In hoger beroep heeft appellant betoogd dat zijn klachten en beperkingen zijn onderschat door de verzekeringsarts en de bezwaarverzekeringsarts. Hij acht zich niet in staat tot het verrichten van arbeid, gelet op de combinatie van zijn psychische en lichamelijke klachten. In hoger beroep is verwezen naar de gronden die hij in bezwaar en in beroep heeft aangevoerd en naar de rapporten van (para)medische experts en behandelaars die appellant in bezwaar en beroep heeft ingebracht. Appellants hoger beroep richt zich tegen het aan het bestreden besluit ten grondslag liggende verzekeringsgeneeskundige onderzoek. Over de arbeidskundige grondslag van het bestreden besluit wordt niet geklaagd.

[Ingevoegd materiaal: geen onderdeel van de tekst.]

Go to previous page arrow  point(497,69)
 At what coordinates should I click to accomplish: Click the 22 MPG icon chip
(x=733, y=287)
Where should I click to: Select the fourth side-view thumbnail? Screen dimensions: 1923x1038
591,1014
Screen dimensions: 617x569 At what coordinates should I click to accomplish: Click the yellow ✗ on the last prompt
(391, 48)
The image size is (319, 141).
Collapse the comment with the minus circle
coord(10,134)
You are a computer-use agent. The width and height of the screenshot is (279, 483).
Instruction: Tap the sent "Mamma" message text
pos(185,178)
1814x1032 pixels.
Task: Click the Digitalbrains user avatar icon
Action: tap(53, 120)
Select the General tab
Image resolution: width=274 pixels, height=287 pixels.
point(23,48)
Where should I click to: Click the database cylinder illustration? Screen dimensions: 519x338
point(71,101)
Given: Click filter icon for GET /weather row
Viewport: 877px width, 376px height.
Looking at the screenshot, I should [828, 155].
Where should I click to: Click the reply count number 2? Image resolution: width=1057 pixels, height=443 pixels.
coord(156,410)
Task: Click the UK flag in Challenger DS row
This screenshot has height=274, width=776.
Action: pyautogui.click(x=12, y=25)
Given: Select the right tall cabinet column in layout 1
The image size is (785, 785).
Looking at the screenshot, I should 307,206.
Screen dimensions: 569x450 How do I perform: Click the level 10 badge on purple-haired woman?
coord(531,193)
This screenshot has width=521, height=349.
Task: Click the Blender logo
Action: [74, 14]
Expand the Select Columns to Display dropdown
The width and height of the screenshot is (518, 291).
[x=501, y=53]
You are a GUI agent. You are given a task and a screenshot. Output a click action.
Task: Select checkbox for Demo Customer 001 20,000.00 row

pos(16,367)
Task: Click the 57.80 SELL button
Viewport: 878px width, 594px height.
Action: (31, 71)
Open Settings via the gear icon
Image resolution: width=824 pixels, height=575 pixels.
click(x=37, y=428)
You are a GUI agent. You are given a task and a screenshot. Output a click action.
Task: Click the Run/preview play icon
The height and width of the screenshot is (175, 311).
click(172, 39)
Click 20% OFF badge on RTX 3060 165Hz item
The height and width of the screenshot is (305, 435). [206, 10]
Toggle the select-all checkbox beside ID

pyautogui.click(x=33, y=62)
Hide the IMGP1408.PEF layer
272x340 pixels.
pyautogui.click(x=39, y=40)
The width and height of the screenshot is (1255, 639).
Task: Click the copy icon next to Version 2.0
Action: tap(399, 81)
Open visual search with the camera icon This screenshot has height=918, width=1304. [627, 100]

Met de rechtbank is de Raad van oordeel dat uit de door appellant overgelegde rapportages niet kan worden afgeleid dat zijn functionele mogelijkheden en daarmee zijn belastbaarheid zijn overschat. De door appellant ingebrachte rapportages bevatten naar het oordeel van de Raad geen objectieve medische gegevens die erop duiden dat appellant meer of ernstiger beperkingen heeft dan door het Uwv is aangenomen, laat staan dat hij in het geheel niet tot het verrichten van arbeid in staat zou zijn.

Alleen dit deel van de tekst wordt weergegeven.